Informação, descentralização, colaboração, passaram a fazer parte da pauta da administração, na tentativa de reduzir o sentimento de poder e posse sobre o conhecimento, e valorizar o crescimento conjunto como parte integrante do sucesso das organizações. A filosofia do ganha-ganha passou a ser estratégia obrigatória para equipes intensivas em conhecimento e focadas em resultado.

A velocidade das mudanças, a globalização, interatividade e conectividade virtual levaram as empresas a descentralizarem suas operações, fomentando células de negócios autônomos e permitindo que filiais em diferentes localidades pudessem prosperar como unidades independentes.

Essa realidade trouxe um novo modelo de administração, com valores diferentes dos anteriormente considerados, focados não unicamente no processo produtivo e fabril, mas, sobretudo no conhecimento e no valor gerado pela informação, independente de onde ela esteja.

Fatos passados como a formação de blocos econômicos (Comunidade Econômica Europeia, Mercosul), a consolidação de potências tecnológicas, a globalização dos diferentes mercados financeiros, conduzem a uma nova orientação econômica, com fortes influências sobre o mercado local. Toda essa realidade trouxe consigo uma preocupação forte com a tecnologia e consequente redução das distâncias proporcionada por ela.

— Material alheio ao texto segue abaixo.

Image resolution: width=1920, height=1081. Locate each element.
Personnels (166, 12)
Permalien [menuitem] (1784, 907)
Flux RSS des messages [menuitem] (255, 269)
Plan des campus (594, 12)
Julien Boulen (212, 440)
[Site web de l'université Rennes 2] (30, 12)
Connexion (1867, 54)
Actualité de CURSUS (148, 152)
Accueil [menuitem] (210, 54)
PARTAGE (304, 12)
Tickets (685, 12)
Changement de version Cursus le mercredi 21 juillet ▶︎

Segundo Tofler (1990) “Economistas redescobrem a obra de Joseph Schumpeter, que falava da destruição criadora como necessária ao progresso [...]”. Apesar de ter afirmado isto há mais de duas décadas, percebe-se a contemporaneidade do enunciado.

Em organizações focadas no conhecimento, o real valor dos produtos está no conhecimento incorporado. Diante deste cenário, os desafios residem em um conjunto de necessidades novas, e em um novo modelo de gestão baseado na conectividade, integração, simultaneidade, compartilhamento, reuso, cooperação e horizontalidade, incentivando a captação de ideias inovadoras.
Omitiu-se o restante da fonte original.